IG1_02

Capillary DNA sequencing

Separation of DNA products from a DNA sequencing reaction by conventional gel electrophoresis creates a number of challeneges, including preparing gels, practical problems of loading multiple reactions manually in a single gel, differential migration rates of products across the width of the gel, and long electrophoresis times (8 ~12 hrs for long fragments). An alternative separation method uses (A) ultra-thin capillaries, pre-packed with a a gel-like matrix material. (B) Because of the extremeley high voltage applied, electrophoretic separation occurs in a few hours, and, unlike gel electrophoresis, the capillary matrix can be reused multiple times. [Right] Fragment mobilities in sets of eight capillaries are monitored simultaneously at an immobile detector window, so that the order in which succesively longer fragments pass the detector automatically determines the sequence.
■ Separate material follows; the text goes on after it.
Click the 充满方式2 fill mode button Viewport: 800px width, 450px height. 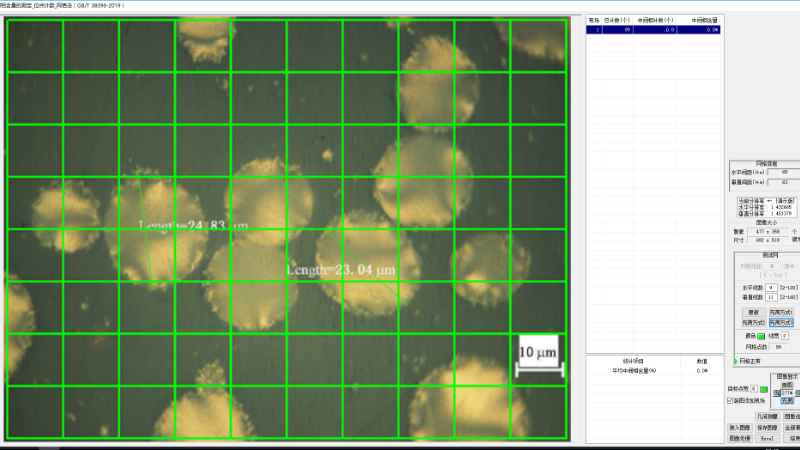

A capillary array includes 48~96 capillaries that are loaded automatically by a robot from a stack of 96-well reaction plates, renewed as required, so that sequencers can be run continuously. Sequence data (chromatograms) are fed directly to a central computer server, and may be downloaded remotely at labs hundreds or thousands of kilometers from the facility. Large-scale sequencing laboratories such as those used in the Human Genome Project may have dozens or hundreds of machines operating 24-7. Economies of scale may make it cheaper to out-source DNA sequencing to such a facility than to purchase, maintain, and staff a DNA sequencer locally.